E’ anzi appena il caso di rilevare che l’affermazione della necessità di un giudicato interno espresso per escludere il potere della Corte di cassazione di rilevare d’ufficio il difetto di legitimatio ad causam nello scrutinio di un motivo relativo a questione decisa dalla sentenza impugnata sulla sola premessa logica dell’esistenza di essa trova riscontro proprio nella norma ora citata. Poichè il potere di rilevare che la domanda non poteva essere proposta non è previsto come un espresso motivo di impugnazione dall’art. 360 c.p.c., deve, infatti, ritenersi che si tratti di un potere che la Corte, una volta investita del ricorso da una delle parti e, quindi, sollecitata ad annullare la sentenza impugnata, può esercitare d’ufficio. E, poichè, l’esercizio di un potere di ufficio in sede di impugnazione non potrebbe avvenire se la questione che ne è oggetto sia stata decisa dal giudice di merito e non vi sia stata impugnazione, è giocoforza ritenere che si tratti di potere che in tanto la Corte può esercitare in quanto tale decisione non vi sia stata e, quindi, non sia stata, necessaria l’impugnazione.

Il che non era men vero nel tessuto originario del Codice per le ipotesi di riscontro della circostanza che la causa non poteva essere proseguita, posto che in quel contesto le ipotesi di mancata prosecuzione, le quali davano, come danno, luogo ad estinzione erano rilevabili d’ufficio dal giudice (come accade ora dopo la L. n. 69 del 2009) e, quindi, potevano esserlo da parte della Cassazione, sempre in difetto di decisione sul punto coperta da giudicato interno.

p.5.4. Sulla base delle considerazioni svolte la sentenza impugnata dev’essere, dunque, cassata senza rinvio quanto al rapporto processuale fra il ricorrente e l’università resistente.

L’oggettiva incertezza delle questioni esaminate giustifica l’integrale compensazione delle spese riguardo a tutti i gradi di giudizio quanto a tale rapporto.

La sentenza impugnata, invece, va cassata con rinvio quanto ai residui rapporti processuali.

Il giudice di rinvio, che si designa in altra sezione della Corte d’Appello di Roma, comunque in diversa composizione dovrà, dunque, considerare non prescritta la pretesa del ricorrente e provvederà ad esaminarla considerando la qualificazione di essa emergente dalla giurisprudenza di questa Corte e segnatamente dalla più volte citata sentenza delle Sezioni Unite, secondo le implicazioni emergenti delle sentenze gemelle.
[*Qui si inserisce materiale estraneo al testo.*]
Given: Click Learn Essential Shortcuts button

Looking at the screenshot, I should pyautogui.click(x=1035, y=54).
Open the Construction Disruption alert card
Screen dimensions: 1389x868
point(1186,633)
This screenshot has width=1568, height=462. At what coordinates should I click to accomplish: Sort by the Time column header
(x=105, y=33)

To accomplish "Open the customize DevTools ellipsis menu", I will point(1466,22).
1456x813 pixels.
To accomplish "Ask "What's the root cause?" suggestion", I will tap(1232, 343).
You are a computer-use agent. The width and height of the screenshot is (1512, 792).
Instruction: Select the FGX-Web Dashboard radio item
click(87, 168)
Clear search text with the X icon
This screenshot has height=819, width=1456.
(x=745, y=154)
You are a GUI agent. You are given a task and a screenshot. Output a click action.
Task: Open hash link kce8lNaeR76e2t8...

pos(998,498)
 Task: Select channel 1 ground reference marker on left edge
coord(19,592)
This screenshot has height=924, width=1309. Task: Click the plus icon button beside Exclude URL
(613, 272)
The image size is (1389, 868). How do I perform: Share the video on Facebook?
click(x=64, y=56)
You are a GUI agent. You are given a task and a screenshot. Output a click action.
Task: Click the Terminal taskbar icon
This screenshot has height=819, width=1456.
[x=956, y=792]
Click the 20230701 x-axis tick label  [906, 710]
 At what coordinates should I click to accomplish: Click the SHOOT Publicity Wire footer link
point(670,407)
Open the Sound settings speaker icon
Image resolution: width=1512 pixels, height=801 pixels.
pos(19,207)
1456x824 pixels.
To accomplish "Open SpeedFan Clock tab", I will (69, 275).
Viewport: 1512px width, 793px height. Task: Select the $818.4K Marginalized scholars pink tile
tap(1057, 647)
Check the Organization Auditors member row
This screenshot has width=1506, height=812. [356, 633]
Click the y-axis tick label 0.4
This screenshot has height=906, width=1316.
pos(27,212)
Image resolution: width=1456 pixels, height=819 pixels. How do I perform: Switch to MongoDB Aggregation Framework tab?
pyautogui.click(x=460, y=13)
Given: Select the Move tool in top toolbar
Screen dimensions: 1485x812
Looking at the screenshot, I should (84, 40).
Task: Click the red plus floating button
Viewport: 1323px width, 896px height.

Il giudice di rinvio provvedere anche sulle spese del giudizio di cassazione relative ai detti rapporti processuali.

PQM

La Corte cassa senza rinvio la sentenza impugnata nel rapporto processuale fra il ricorrente e l’Università degli Studi di Messina, perchè la domanda non poteva essere proposta. Provvedendo sul ricorso quanto agli altri rapporti processuali, dichiara inammissibili il secondo ed il terzo motivo di ricorso. Accoglie il primo motivo di ricorso. Cassa la sentenza impugnata in relazione e rinvia, anche per le spese del giudizio di cassazione, ad altra Sezione della Corte d’Appello di Roma, comunque in diversa composizione.

Così deciso in Roma, nella Camera di consiglio della Sezione Terza Civile il 30 settembre 2011.